Globalement, que retenez-vous de cette prise de parole ?

Il y a une prise en compte que la santé est une des principales priorités des Français. En revanche, la réponse apportée par le gouvernement ne nous dirige pas vers des soins de qualité, et ne va pas rendre le métier de médecin traitant attractif. Bientôt, nous aurons des télécabines dans les gares ou dans les centres Leclerc… Cela nous préoccupe beaucoup, car les médecins généralistes donnent énormément sur le terrain. Le directeur général de la Cnam, Thomas Fatôme, l’a encore souligné en décembre lors de la négociation : si les médecins traitants n’avaient pas fourni un effort pour prendre en charge plus de patients en ALD, on en aurait eu 200 000 de plus à la fin de l’année 2023.

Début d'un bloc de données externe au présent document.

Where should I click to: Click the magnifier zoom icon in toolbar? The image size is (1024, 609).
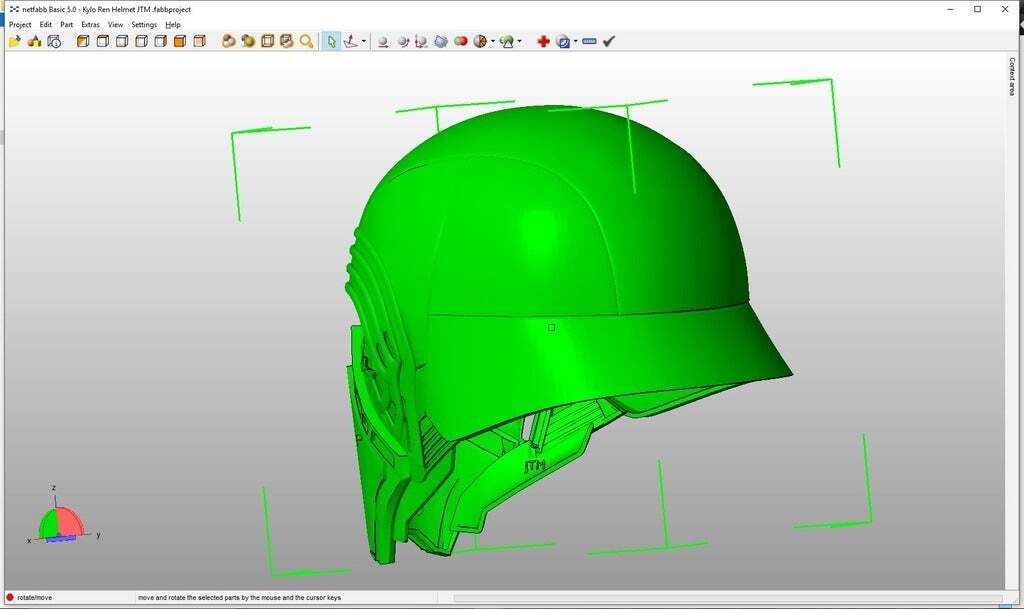[306, 41]
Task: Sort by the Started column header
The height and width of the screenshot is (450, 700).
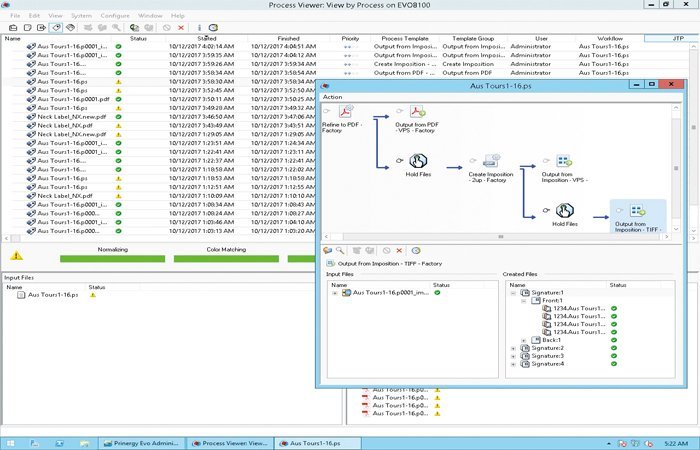Action: tap(207, 38)
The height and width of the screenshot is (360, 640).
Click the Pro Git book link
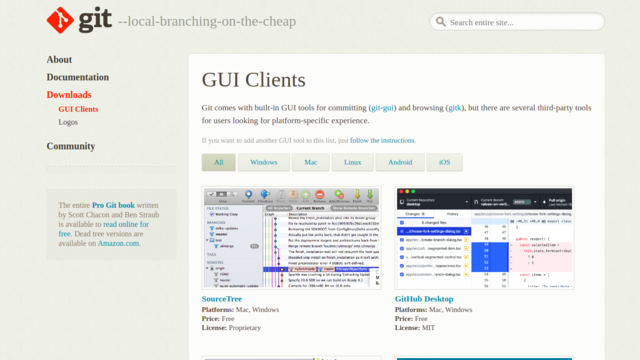pyautogui.click(x=113, y=205)
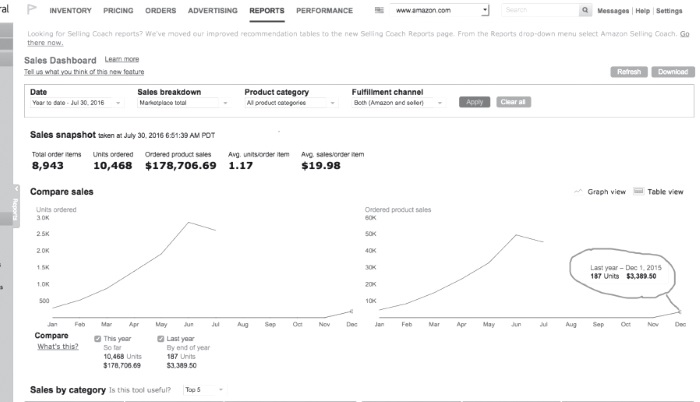The image size is (700, 402).
Task: Open the Fulfillment channel dropdown
Action: click(398, 102)
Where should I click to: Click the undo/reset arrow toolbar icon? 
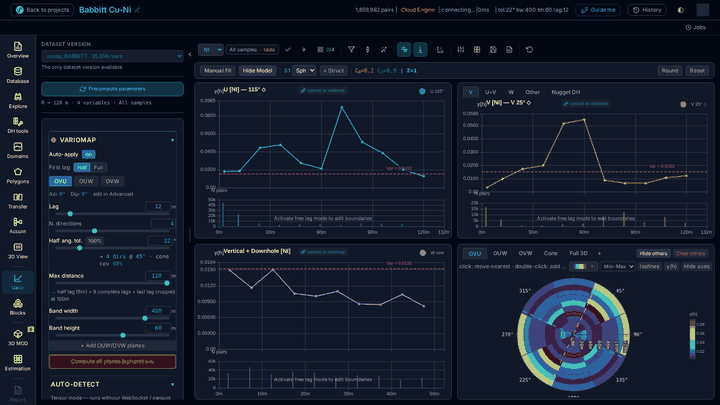(x=529, y=50)
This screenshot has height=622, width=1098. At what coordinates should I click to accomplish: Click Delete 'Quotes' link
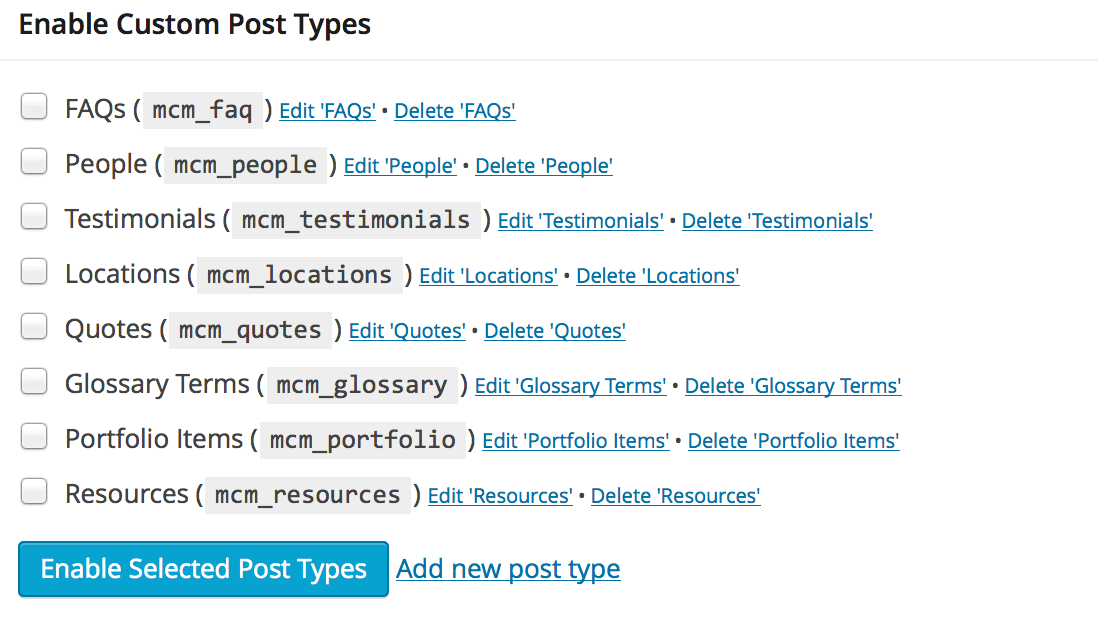click(554, 331)
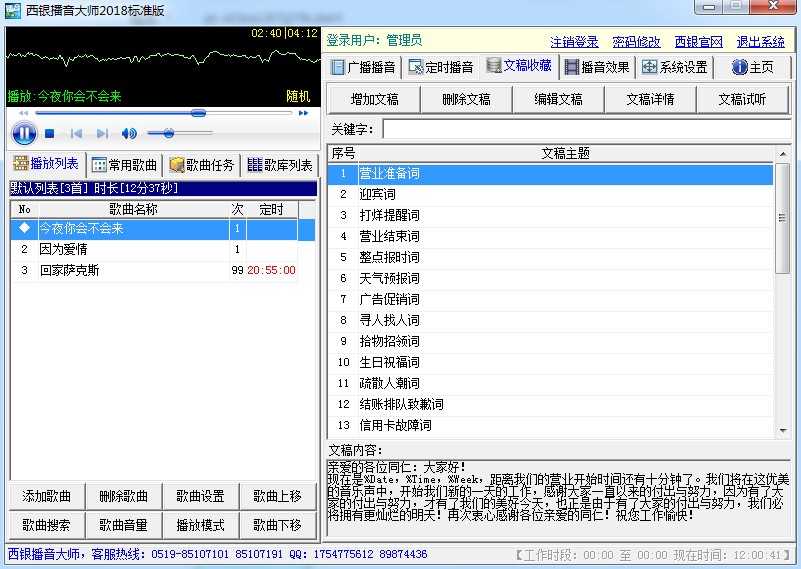Pause the currently playing song
The image size is (801, 569).
(24, 133)
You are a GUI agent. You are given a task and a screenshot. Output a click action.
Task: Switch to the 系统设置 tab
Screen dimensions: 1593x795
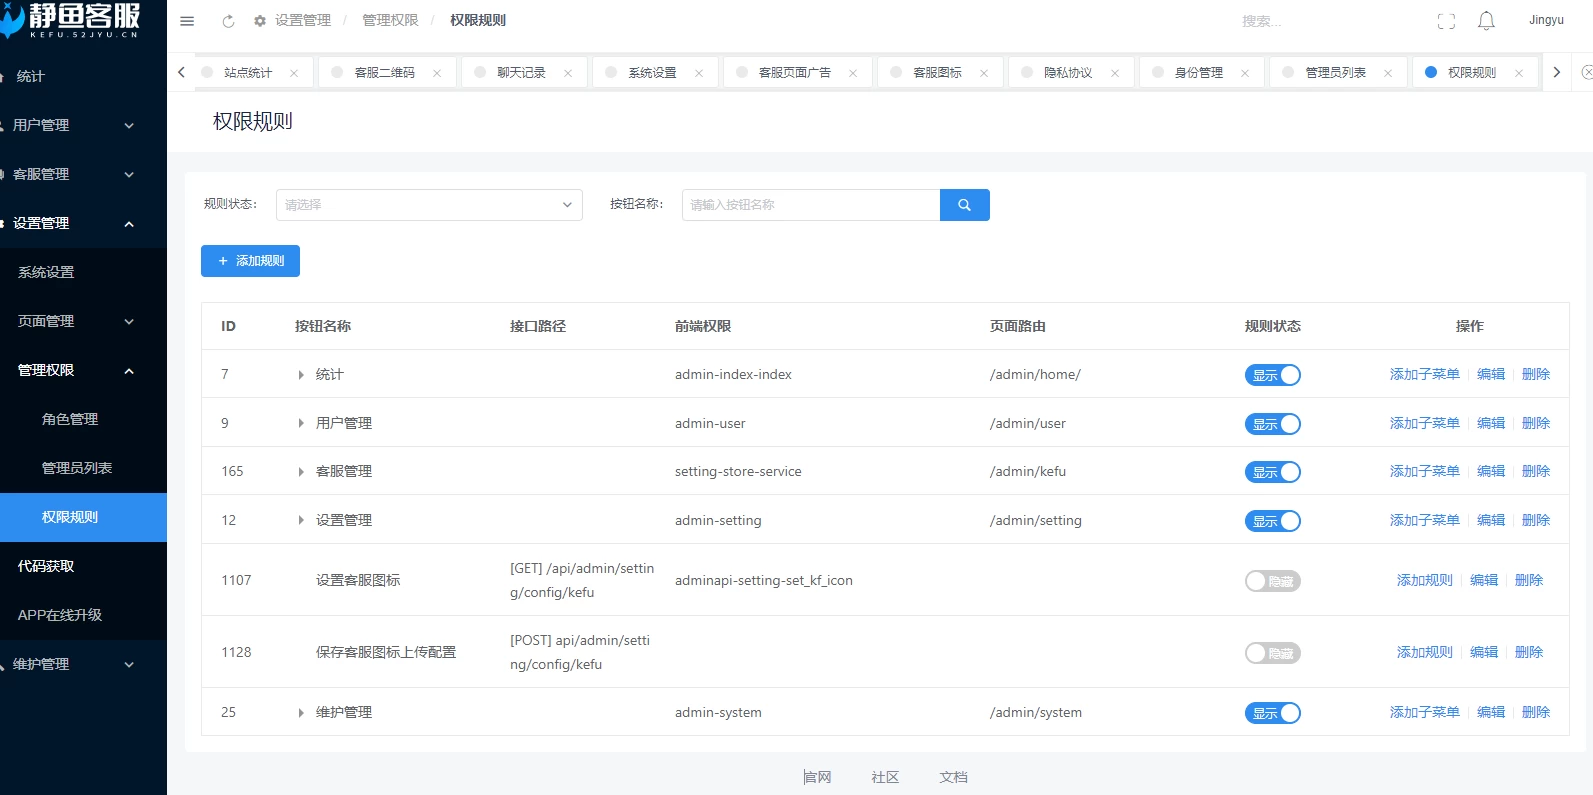[652, 73]
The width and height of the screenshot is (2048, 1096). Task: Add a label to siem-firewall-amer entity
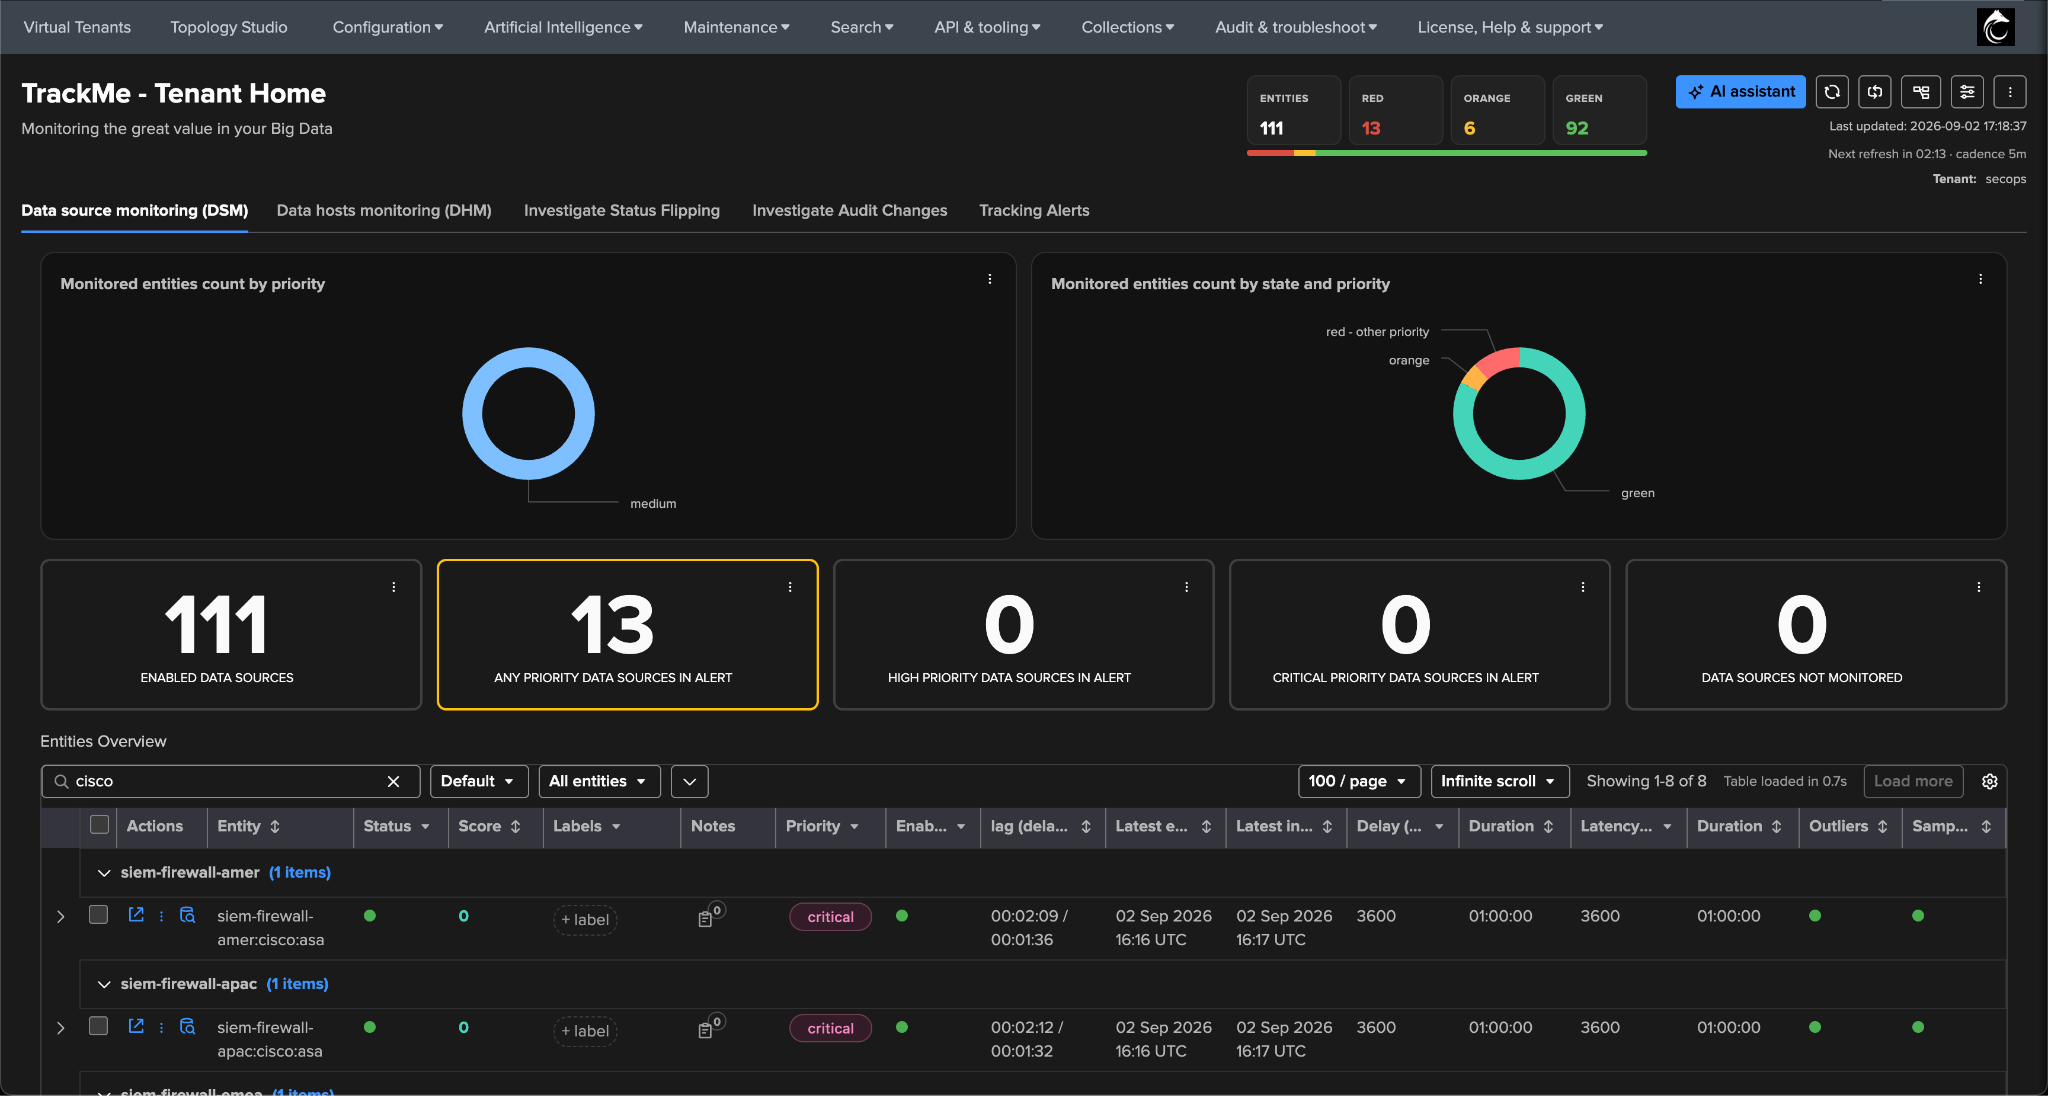(585, 920)
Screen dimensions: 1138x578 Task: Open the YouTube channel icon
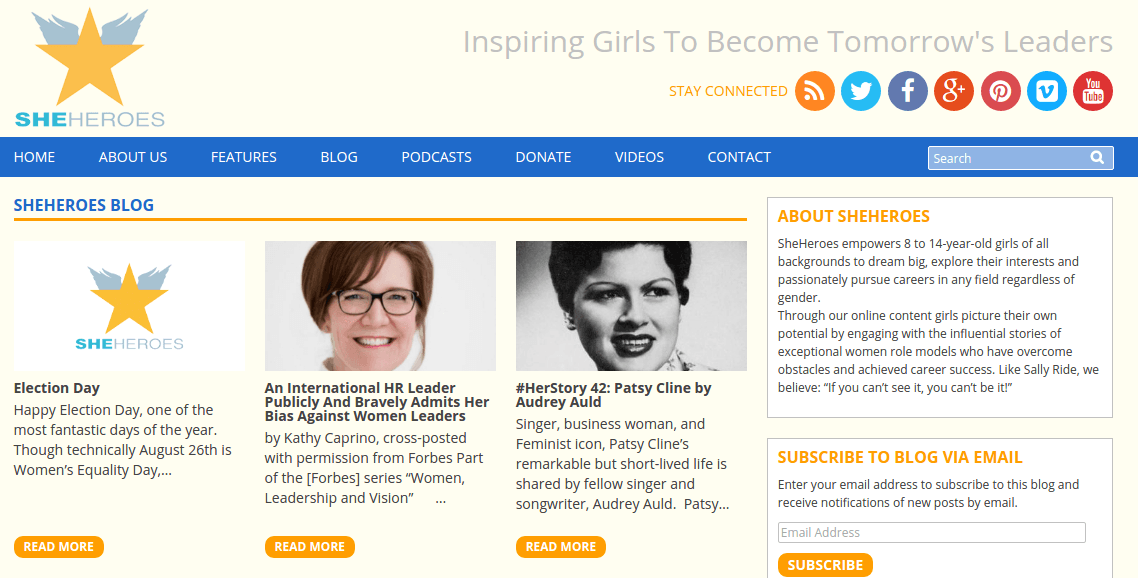[1093, 91]
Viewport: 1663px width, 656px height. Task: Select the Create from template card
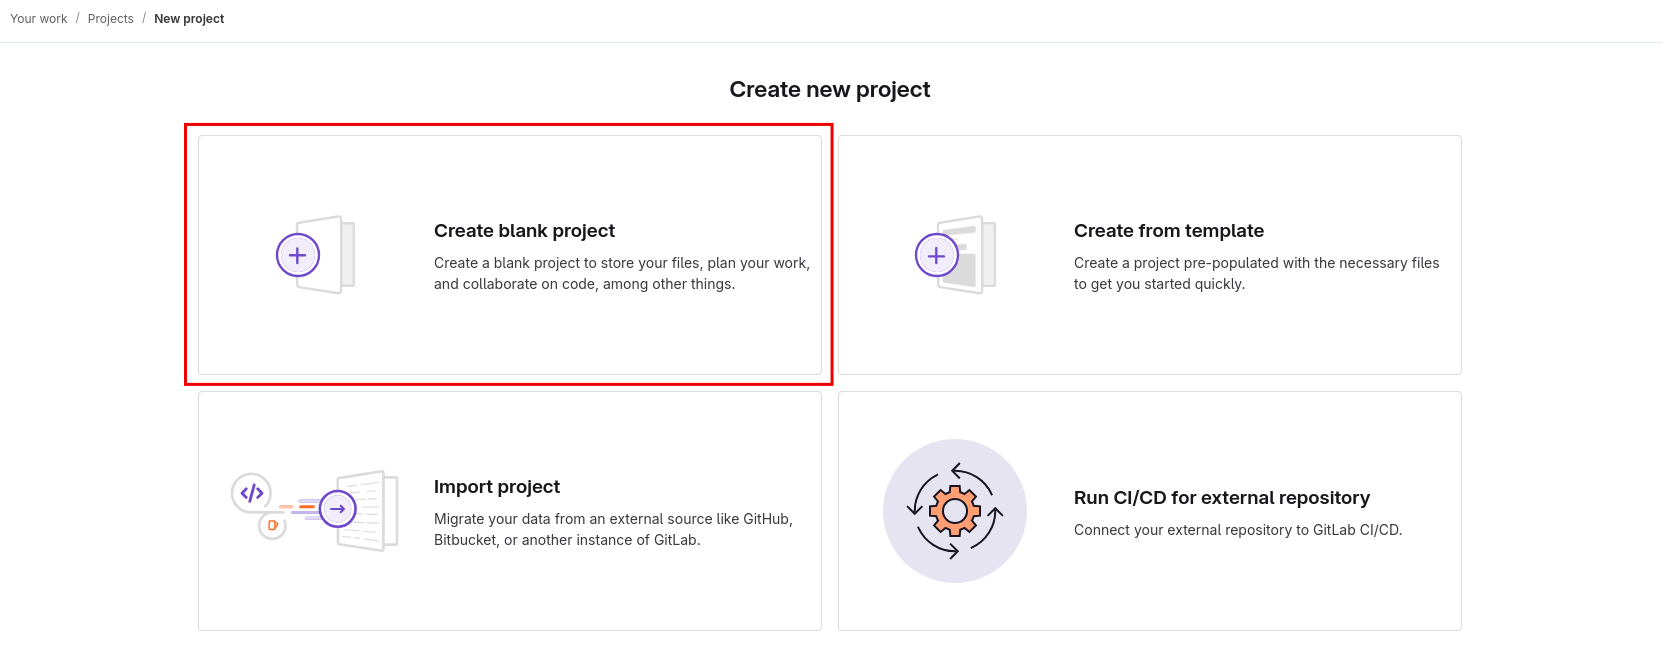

L’accès à des soins de qualité n’est pas une priorité haute de ce gouvernement. Je vois de plus en plus de médecins généralistes qui s’épuisent, qui décrochent, et de jeunes qui se détournent du métier. Mais cela n’alarme pas encore suffisamment le président de la République et ce gouvernement… Quand les soignants quittent l’hôpital, on déclenche le Ségur de la santé, et les milliards arrivent. Ce n’est pas le cas pour la médecine ambulatoire… C’est regrettable, parce qu’on perd du temps. Je ne sais pas si notre nouvelle ministre de la Santé sera en mesure de faire prendre conscience au gouvernement de là où on nous emmène.